指側固有動脈逆行島狀皮瓣作為目前臨床上應用較多的處理方法具有良好的生理解剖基礎:在手掌遠側,指總動脈在掌骨頭平面分出手指兩側的固有動脈,兩側指固有動脈在走形的過程中又向指腹側及指背側發出多條分支,這些分支中吻合較粗的被稱為指橫動脈或者指環狀動脈[4],良好的兩側動脈間血液流通是保證指側固有動脈逆行島狀皮瓣成活的先決條件,皮瓣轉移后皮瓣內動靜脈血流方向根據伯努利方程發生變化并由對側指動脈提供血運。
綜上所述,指側固有動脈逆行島狀皮瓣修復手指末節軟組織具有以下優點:
(1)最大限度保留指端長度;
(2)指側固有動脈位置恒定,易于解剖[5];
(3)示指、中指與環指、小指切取皮瓣部位稍有不同,隱蔽性好,對外觀影響較小;
(4)創口能一期愈合,手術時間短,術式簡單,易于臨床廣泛應用跟推廣,本文所述病例根據此種手術方法均取得滿意的臨床療效,患者滿意度較高,因此,指側固有動脈逆行島狀皮瓣是修復手外傷后指端軟組織缺損的有效方法,但此方法只適用于第2-5指,拇指末端缺損一般采取其他皮瓣類型進行修復。
[1]馮仕明,高順紅,陳超等.改良指動脈順行島狀皮瓣修復指端皮膚缺損[J].中華顯微外科雜志,2013,36(05):492.
[2]江起良,楊麗娜,王鈺等.同指組織皮瓣修復拇指末節脫套傷34例[J].中華燒傷雜志,2013,29(06):571.

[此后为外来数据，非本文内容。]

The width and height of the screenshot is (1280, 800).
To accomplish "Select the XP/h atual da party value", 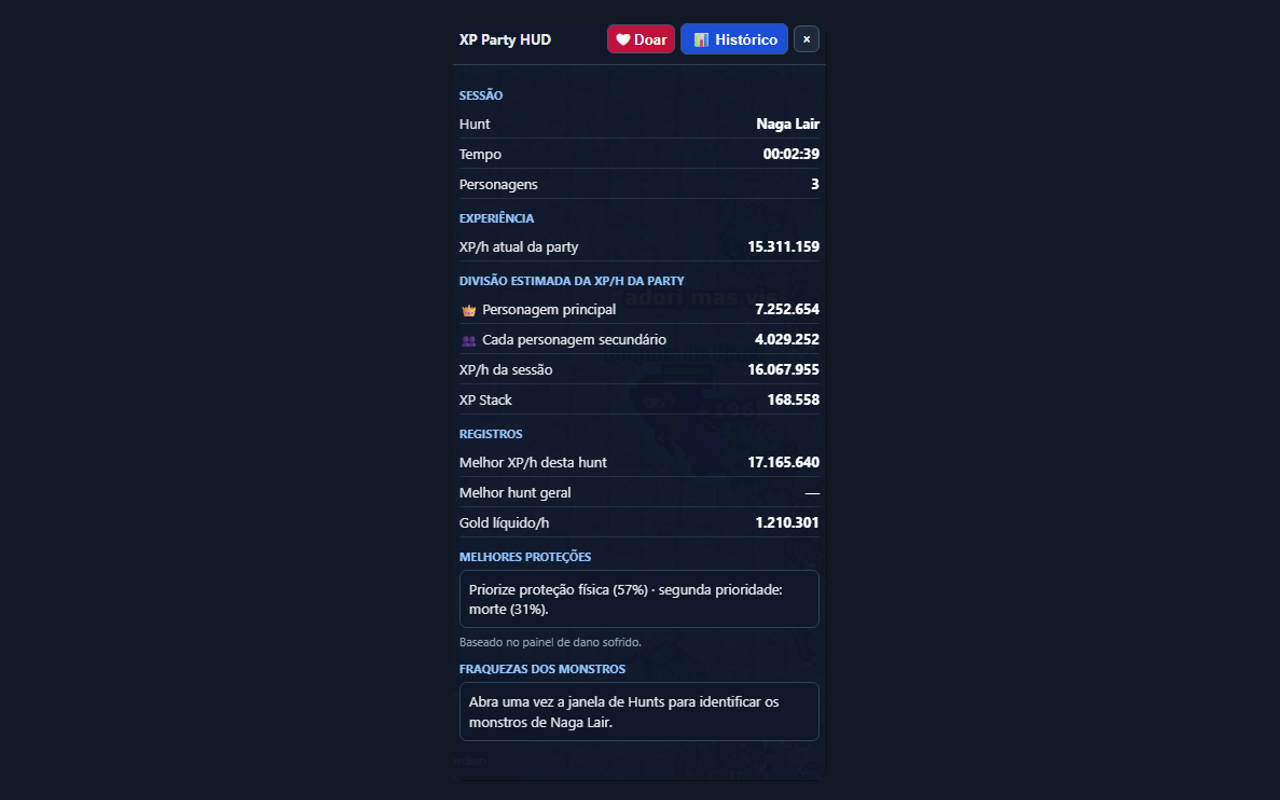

[3]顧加詳,劉宏君,張乃臣等.手指軟組織缺損的逆行島狀皮瓣修復[J].實用手外科雜志,2010,24(01):27.
[4]候春林,顧玉東.皮瓣外科學[M].上海:上海科技出版社,2008:551.
[5]戴強,顧黎明等.指固有動脈逆行島狀皮瓣修復手指末節皮膚缺損的療效觀察[J].實用臨床醫用雜志,2014(18):16.